Has it always been this way?
School used to take up so much more of my energy, and now I don’t feel like it takes much energy at all because basically every class that I take I can link back to farming issues and that makes them a lot easier.
How do you manage to stay disciplined when it comes to balancing your workload? Is it relatively easy because you’ve chosen things that interest you, or have you developed certain time management skills over the years?
It’s mostly that I’m interested in what I’m studying. I don’t have any big tricks. I’m a free form studier. I don’t really study a lot; I just go to my classes. Recently for exams, I tried this experiment where I cut my studying in half, and worked out more, ran more, made myself good meals and it was the best exam period I had. In fact, I didn’t have coffee at all during that exam period and that’s never happened.
My second year was the most hectic because I was involved in everything all of the time, and I never figured out during the year how to fit good habits into my day so everything I did took two times longer because I didn’t have the energy I needed to get those things done.
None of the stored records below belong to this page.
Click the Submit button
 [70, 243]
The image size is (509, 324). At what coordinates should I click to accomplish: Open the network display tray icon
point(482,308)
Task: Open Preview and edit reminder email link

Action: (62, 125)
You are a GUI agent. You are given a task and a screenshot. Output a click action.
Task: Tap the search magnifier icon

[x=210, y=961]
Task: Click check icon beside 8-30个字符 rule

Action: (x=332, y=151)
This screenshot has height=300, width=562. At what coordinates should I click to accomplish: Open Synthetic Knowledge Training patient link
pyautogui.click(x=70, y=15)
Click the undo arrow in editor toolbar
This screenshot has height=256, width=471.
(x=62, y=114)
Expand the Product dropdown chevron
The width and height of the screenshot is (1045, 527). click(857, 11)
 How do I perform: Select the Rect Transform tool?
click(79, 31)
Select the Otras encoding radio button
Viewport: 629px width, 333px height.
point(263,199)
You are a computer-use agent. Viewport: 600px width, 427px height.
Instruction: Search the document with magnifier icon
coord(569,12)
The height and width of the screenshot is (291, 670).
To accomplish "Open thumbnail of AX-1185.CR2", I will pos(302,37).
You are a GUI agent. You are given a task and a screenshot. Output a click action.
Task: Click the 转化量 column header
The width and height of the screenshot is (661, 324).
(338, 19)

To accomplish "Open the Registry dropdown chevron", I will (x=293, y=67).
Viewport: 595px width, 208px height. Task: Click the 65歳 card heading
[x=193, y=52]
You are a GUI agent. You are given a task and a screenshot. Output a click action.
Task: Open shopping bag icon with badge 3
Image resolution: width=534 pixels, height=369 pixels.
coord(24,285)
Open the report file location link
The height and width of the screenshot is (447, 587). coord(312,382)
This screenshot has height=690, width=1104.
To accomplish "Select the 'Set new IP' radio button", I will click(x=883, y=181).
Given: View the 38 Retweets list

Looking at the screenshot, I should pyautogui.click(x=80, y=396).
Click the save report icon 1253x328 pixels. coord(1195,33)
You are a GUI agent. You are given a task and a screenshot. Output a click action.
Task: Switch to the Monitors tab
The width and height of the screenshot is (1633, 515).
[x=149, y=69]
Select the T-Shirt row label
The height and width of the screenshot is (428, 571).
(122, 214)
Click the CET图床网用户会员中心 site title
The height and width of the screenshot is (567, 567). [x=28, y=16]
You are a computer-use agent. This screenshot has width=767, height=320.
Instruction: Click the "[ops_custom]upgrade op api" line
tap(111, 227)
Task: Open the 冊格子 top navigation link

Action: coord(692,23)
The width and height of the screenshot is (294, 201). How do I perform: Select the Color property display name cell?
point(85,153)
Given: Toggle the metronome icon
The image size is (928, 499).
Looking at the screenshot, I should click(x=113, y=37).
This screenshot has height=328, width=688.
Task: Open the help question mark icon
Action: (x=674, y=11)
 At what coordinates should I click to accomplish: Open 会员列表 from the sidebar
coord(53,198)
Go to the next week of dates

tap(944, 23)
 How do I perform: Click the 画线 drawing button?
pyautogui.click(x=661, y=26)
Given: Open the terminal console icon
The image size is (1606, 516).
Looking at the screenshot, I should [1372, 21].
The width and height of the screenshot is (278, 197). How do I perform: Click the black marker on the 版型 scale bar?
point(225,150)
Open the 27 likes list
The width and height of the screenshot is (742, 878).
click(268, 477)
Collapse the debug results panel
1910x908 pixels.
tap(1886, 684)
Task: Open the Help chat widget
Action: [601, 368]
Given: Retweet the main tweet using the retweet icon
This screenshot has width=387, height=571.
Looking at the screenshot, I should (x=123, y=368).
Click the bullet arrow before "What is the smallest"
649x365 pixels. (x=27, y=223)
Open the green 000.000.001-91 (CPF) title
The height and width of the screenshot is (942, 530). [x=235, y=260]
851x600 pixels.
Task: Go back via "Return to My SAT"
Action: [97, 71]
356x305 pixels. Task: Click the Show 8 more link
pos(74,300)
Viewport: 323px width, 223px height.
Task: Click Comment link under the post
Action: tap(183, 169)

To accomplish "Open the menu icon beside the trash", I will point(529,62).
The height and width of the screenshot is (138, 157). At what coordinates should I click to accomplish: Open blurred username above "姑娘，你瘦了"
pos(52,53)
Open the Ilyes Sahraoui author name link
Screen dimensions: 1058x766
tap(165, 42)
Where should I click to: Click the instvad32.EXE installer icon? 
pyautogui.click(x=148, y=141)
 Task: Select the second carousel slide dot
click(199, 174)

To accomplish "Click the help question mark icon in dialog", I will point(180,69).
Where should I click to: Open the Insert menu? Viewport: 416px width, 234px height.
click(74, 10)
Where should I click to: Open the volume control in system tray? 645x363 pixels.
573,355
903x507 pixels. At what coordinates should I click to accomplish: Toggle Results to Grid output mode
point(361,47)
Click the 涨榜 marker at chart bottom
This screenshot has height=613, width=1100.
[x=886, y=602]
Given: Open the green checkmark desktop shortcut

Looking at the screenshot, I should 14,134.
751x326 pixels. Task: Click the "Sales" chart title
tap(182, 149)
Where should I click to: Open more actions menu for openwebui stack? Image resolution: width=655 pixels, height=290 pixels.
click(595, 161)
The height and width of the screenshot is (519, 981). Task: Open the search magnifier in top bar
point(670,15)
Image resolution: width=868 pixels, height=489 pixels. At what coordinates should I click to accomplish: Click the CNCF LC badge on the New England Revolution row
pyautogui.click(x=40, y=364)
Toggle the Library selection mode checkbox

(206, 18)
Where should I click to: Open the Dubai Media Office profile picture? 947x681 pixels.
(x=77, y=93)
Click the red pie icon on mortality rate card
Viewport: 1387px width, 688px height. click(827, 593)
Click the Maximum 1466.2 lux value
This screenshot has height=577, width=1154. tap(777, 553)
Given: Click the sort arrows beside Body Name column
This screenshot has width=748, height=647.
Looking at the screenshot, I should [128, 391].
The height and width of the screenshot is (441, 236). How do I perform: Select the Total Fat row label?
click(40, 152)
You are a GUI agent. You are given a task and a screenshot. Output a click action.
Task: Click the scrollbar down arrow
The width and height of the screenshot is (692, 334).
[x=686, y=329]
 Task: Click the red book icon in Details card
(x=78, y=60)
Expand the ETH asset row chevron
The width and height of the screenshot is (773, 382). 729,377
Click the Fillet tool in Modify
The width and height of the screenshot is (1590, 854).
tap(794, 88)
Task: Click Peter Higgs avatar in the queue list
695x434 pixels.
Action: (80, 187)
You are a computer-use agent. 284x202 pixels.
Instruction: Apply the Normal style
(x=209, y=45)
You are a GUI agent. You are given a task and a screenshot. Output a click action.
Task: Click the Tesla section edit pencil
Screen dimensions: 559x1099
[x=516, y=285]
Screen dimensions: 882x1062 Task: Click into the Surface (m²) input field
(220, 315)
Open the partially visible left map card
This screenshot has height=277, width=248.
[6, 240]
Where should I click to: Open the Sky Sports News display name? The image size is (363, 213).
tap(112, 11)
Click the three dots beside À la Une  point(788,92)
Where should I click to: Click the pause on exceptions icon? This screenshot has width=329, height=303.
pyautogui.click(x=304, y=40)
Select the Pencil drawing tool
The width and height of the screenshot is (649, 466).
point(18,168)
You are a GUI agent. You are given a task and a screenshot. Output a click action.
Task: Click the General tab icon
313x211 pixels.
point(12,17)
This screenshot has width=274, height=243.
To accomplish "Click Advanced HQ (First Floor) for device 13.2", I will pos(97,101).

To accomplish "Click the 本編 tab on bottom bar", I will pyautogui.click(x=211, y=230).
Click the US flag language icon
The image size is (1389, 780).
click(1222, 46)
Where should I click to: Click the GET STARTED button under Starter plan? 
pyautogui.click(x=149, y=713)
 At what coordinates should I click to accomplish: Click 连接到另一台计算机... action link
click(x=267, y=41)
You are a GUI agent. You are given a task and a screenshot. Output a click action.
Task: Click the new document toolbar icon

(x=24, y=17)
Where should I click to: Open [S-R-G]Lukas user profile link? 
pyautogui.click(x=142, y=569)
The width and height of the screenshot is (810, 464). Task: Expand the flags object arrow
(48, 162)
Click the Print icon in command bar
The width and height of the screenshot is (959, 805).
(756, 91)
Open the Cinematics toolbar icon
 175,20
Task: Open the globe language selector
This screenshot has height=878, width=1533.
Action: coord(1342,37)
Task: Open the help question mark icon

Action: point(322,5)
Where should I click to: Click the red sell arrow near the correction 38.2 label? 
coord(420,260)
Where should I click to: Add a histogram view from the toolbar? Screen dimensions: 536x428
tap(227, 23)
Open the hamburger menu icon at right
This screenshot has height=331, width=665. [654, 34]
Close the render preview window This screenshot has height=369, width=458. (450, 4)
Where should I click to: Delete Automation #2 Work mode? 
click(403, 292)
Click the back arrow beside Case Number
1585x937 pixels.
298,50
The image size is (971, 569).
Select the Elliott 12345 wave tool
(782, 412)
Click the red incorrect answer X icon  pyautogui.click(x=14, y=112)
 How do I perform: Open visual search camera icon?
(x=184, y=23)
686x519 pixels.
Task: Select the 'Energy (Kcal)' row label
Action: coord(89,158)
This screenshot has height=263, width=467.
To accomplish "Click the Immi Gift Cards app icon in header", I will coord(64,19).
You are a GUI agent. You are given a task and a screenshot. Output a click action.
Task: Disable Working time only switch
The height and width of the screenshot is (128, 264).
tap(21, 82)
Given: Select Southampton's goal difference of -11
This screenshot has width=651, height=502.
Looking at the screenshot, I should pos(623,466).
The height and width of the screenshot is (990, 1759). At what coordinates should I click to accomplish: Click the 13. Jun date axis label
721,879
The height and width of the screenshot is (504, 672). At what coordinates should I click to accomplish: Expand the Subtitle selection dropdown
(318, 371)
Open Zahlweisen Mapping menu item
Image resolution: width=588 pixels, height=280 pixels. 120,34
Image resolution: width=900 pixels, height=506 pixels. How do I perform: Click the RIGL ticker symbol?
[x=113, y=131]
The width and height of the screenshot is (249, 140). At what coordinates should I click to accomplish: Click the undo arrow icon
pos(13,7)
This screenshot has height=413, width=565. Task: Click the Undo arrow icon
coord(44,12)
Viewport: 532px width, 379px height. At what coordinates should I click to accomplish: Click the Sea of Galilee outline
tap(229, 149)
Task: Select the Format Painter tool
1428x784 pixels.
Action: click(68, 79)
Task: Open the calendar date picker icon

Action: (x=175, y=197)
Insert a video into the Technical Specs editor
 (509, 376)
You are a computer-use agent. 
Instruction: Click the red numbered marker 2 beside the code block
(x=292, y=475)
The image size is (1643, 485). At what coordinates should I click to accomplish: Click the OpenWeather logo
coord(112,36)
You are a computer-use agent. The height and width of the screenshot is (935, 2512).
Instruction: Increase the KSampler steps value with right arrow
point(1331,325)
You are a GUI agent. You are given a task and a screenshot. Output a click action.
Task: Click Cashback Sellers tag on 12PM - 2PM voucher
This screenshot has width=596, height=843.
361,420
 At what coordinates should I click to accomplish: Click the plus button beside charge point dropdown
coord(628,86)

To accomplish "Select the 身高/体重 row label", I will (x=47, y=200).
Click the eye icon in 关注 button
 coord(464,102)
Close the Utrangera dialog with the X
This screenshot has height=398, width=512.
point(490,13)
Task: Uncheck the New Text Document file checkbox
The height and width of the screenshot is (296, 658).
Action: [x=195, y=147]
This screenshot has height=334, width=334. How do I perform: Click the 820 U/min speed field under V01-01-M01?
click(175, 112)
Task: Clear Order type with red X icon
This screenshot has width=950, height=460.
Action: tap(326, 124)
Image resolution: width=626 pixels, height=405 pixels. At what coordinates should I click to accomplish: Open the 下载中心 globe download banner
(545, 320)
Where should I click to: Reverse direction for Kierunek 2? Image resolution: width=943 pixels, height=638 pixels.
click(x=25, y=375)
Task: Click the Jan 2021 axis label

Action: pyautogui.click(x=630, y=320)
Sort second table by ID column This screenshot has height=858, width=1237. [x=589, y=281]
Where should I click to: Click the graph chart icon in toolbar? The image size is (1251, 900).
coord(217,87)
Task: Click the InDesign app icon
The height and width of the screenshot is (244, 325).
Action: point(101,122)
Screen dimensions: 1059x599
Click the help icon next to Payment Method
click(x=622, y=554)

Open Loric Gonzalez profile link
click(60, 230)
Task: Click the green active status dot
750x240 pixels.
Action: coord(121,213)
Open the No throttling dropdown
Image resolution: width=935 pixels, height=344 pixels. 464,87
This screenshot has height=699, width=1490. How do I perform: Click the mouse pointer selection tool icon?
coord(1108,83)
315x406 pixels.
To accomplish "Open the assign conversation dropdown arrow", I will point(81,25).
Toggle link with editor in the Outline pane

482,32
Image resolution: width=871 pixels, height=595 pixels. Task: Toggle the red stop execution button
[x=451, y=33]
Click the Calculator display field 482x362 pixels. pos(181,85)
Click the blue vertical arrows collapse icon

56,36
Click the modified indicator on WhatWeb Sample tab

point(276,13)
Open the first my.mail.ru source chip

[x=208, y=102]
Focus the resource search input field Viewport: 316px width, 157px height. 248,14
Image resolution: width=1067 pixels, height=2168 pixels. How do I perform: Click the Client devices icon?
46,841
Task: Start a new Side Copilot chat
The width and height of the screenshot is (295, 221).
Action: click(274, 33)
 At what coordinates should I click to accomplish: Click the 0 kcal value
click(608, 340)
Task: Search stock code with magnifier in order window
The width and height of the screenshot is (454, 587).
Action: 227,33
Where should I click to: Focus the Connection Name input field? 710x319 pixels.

It seems a bit dismissive of everything we’ve talked about to ask what your ultimate career goals are after graduation because I imagine after you graduate you’ll continue doing what you’re doing so instead I’ll ask, where do you think you’d like to commit your energy in the coming years? Do you see yourself continuing in academia, working for a non-profit, pursuing start up solutions? Perhaps a combination of those?
This one is tough for me, because I have a very academic brain, and that is not something that I can ignore. I don’t see myself falling into academia as a profession, but it is something I would like to continue doing by possibly pursuing another degree. In Human Geography there are a lot of combined MA/PhD programs, and I would consider getting a PhD. The big thing for me is I would like some big chunk of time to be involved in actual farming, firstly, because I think it’s the best work in the world and done by the best people in the world, but also because since I’ve gotten involved in this I’ve read a lot of the big works on farming and agriculture and the thing that always strikes me is the question of “who are you writing for?” and I think that’s one of the biggest issues with academia and why I don’t want to fall into it for the rest of my life. If you decide to make studying farming as your career how do you get to that point without ever actually speaking to a farmer, seeing what knowledge they can access, what knowledge they can’t access, and why would you privilege the university knowledge over the vast body of knowledge that the people you’re supposedly working for possess. The big thing for me is that when it comes to any projects I do about agriculture, I want anything I do to be for and from the farmer’s perspective.
What are some of your favourite spots for getting things done in the city?
It used to be the Centre for Social Innovation on Bathurst, but that just moved. I can be surprisingly productive in my room. I also take GIS, and the GIS lab at U of T is one of the coolest places to work.